Talks spring hopes of path forward on water

Adrian Black |

Environment Minister Tanya Plibersek has given a short message to a Murray Darling Basin conference.
Environment Minister Tanya Plibersek has given a short message to a Murray Darling Basin conference.

Voices of the Murray Darling Basin have converged to discuss the waterway’s future, but consensus on how the resource is managed could still be a long way downstream.

Passionate talks have continued on how best to manage Australia’s biggest river system on day two of the Murray Darling Basin Authority’s River Reflections conference in Albury in southern NSW.

Where the Murray River meets the sea southeast of Adelaide, the lower lakes region near the Murray’s mouth has had an algal bloom since Easter, wetland ecologist Anne Jensen told AAP.

“It’s a tropical species that we haven’t seen at that end of the river before, surviving through the cold winter temperatures and not enough flow to disperse it,” Dr Jensen said.

She said current environmental flows have not been enough to stop environmental degradation, and certainly weren’t not enough to fix water quality downstream.

“We’ve struggled with delays in the water-sharing plans in New South Wales in particular,” Dr Jensen said.

“So we’re just hoping that the conversations can continue with everybody and we get a real understanding of what’s happening across the basin.”

In a virtual address that went for less than four minutes, federal Environment and Water Minister Tanya Plibersek said 16 of 20 NSW water recovery plans had been accredited.

She confirmed extensions to water recovery time frames and said $300 million would be available to each state for communities impacted by water buybacks.

So far under the basin plan, 2186 gigalitres of water have been returned to the system, well short of the annual target of 3200 gigalitres.

ecologist Anne Jensen
The lower lakes region near the Murray’s mouth has had an algal bloom since April, Anne Jensen says. (Adrian Black/AAP PHOTOS)

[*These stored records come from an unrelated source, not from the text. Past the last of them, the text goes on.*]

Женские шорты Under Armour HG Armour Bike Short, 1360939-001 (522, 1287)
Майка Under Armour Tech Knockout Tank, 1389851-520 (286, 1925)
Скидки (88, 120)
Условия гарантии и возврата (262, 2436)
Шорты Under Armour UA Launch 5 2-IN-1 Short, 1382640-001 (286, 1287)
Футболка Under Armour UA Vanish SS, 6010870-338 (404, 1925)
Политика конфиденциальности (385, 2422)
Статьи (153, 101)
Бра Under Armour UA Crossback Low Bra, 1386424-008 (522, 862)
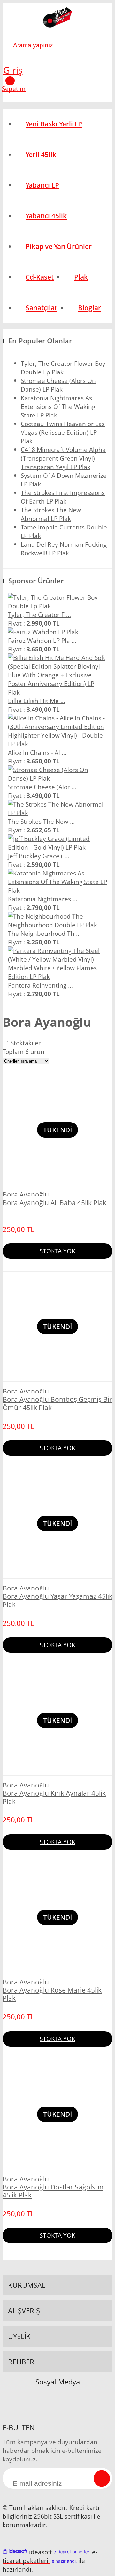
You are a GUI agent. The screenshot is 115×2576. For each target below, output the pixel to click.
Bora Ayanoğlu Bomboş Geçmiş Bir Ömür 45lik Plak (57, 1403)
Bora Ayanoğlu (26, 1194)
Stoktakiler (26, 1043)
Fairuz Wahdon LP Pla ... (42, 640)
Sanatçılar (41, 307)
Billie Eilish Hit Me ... (36, 700)
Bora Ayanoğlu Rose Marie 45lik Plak (52, 1994)
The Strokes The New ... (41, 821)
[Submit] (102, 2478)
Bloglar (89, 307)
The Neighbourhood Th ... (44, 933)
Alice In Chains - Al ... (37, 752)
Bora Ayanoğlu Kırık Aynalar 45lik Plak (54, 1797)
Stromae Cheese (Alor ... (42, 787)
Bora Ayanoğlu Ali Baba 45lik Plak (54, 1203)
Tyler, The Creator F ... (39, 614)
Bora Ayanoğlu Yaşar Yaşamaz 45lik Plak (57, 1600)
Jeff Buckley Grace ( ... (38, 856)
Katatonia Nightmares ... (42, 899)
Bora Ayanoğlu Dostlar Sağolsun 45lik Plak (53, 2191)
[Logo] (58, 18)
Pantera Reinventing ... (40, 985)
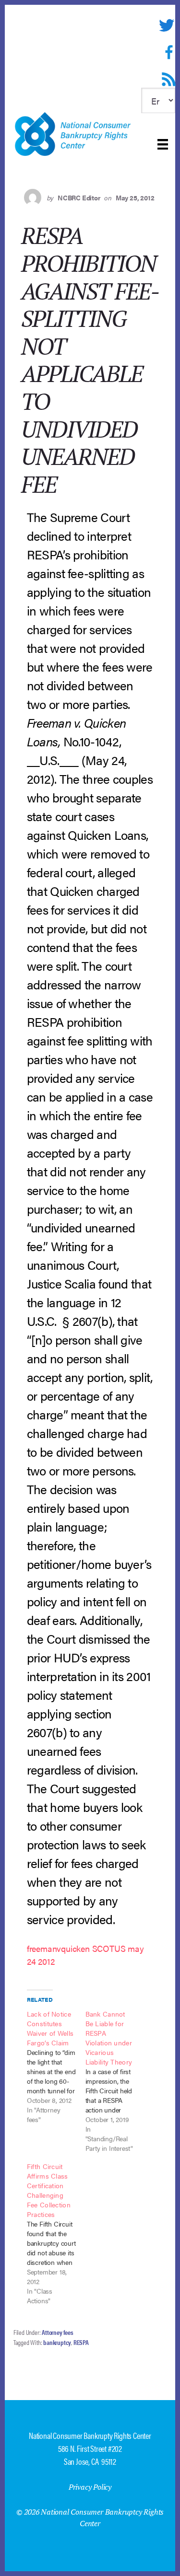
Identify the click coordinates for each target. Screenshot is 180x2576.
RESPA (81, 2342)
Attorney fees (57, 2332)
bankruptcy (57, 2342)
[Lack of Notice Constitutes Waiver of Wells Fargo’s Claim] (56, 2066)
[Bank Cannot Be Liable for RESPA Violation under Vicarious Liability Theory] (114, 2081)
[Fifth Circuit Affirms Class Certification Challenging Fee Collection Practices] (56, 2233)
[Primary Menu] (163, 144)
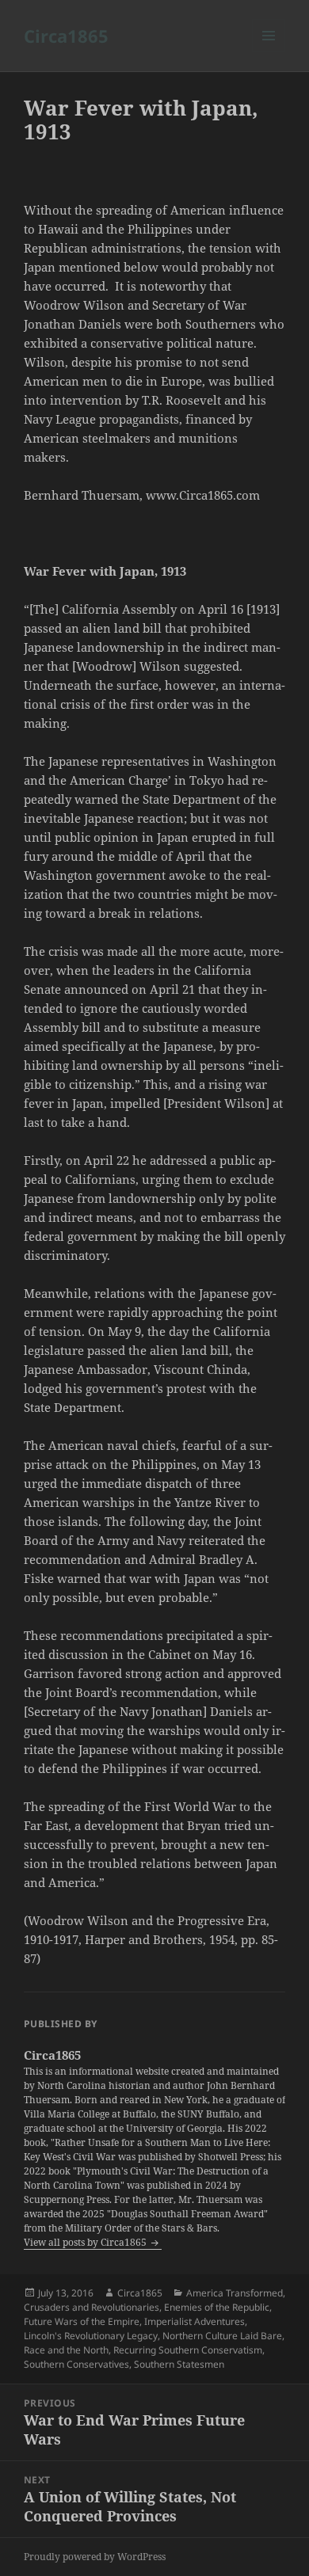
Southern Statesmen (179, 2364)
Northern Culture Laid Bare (222, 2335)
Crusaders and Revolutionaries (91, 2307)
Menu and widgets (269, 51)
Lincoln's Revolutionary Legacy (91, 2335)
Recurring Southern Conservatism (187, 2350)
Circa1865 (66, 36)
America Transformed (234, 2293)
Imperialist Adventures (194, 2321)
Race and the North (66, 2350)
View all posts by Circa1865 (86, 2242)
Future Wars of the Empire (81, 2321)
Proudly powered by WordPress (95, 2556)
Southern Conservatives (76, 2364)
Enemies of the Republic (216, 2307)
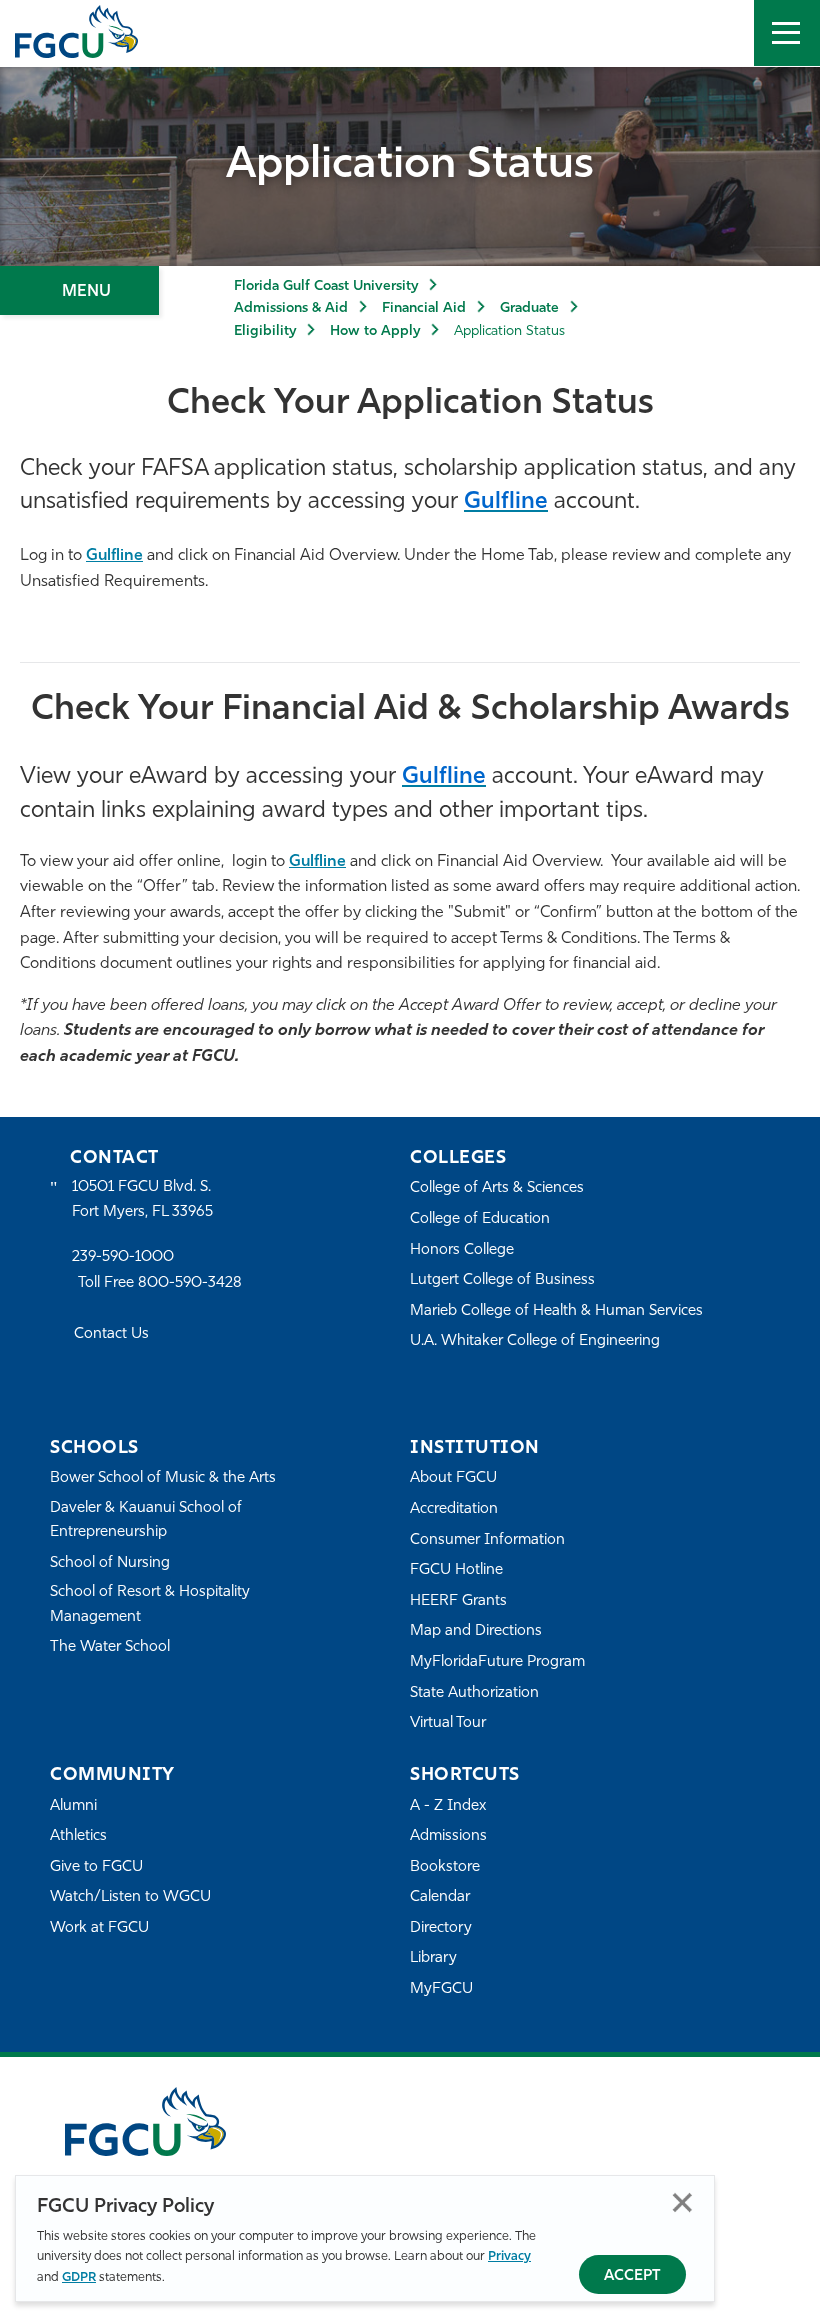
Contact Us (111, 1334)
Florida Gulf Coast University (326, 286)
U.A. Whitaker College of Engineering (535, 1341)
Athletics (78, 1836)
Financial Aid (424, 308)
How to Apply (375, 331)
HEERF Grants (458, 1601)
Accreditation (454, 1509)
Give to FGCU (96, 1867)
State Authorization (474, 1693)
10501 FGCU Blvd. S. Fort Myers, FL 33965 (142, 1199)
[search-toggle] (721, 33)
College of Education (480, 1219)
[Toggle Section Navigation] (79, 290)
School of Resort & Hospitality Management (150, 1604)
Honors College (462, 1250)
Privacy (509, 2256)
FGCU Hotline (456, 1570)
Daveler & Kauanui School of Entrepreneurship (146, 1520)
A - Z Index (448, 1806)
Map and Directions (476, 1631)
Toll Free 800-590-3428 (160, 1283)
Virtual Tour (448, 1723)
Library (433, 1958)
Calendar (440, 1897)
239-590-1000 (123, 1257)
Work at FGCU (99, 1928)
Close (682, 2202)
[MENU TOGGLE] (787, 33)
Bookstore (445, 1867)
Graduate (529, 308)
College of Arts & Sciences (497, 1188)
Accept (632, 2276)
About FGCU (453, 1478)
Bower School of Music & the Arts (163, 1478)
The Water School (110, 1647)
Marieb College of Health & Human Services (556, 1311)
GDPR (79, 2277)
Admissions (448, 1836)
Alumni (73, 1806)
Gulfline (114, 556)
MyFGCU (441, 1989)
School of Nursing (110, 1563)
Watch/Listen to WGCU (130, 1897)
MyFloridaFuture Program (497, 1662)
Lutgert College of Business (502, 1280)
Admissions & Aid (291, 308)
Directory (441, 1928)
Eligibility (265, 331)
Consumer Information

Tanya Thompson, from southern NSW’s Murrumbidgee Valley, Yanco Creek and Tributaries Advisory Council, called government talk of community support “lip service”.

“There’s no solutions there,” Ms Thompson said.

“There’s a recognition that the communities are going to be degraded through this next process.”

Ms Thompson said environmental concerns should be balanced in-line with effects on communities along the river system and that the basin authority needed to do better.

“(They) can’t continue to say that ‘we’re learning on the job’, well they’ve been in the job for over a decade,” she said.

In a breakaway session, Monash University research fellow and Wiradyuri woman Kate Harriden railed against colonialism in Australian water policy and noted Indigenous exclusion.

She called on listeners to decolonise their minds.

“You need to, for example, be familiar with the massacre map, and how many of the massacres recorded are related to the control of water or at water sites,” Ms Harriden said.

Andrew McConville (centre)
Basin authority chief Andrew McConville (centre) concedes more needs to be done. (Adrian Black/AAP PHOTOS)

Many of the massacres lived on in place names.

“Fancy thinking it’s OK to call a massacre site Skull Creek, yet in Victoria and Queensland there is such a place,” Ms Harriden said.

“Names reflecting the wholesale killing to exert power and set rules, rather than seeking to learn the rules already in place or even bothered to ask if rules existed.”

Murray Darling Basin Authority chief executive Andrew McConville thanked Ms Harriden for her uncompromising presentation.

“Kate challenged us and governments on how poor we are at recognising Indigenous cultural practice,” he said.

“I love Kate’s energy to call us out in terms of places we’re not doing well enough.”

Mr McConville closed with an insight from Wurundjeri elder Uncle Andrew Gardiner.

“We’ve got to do more, but we got to do it now,” he said.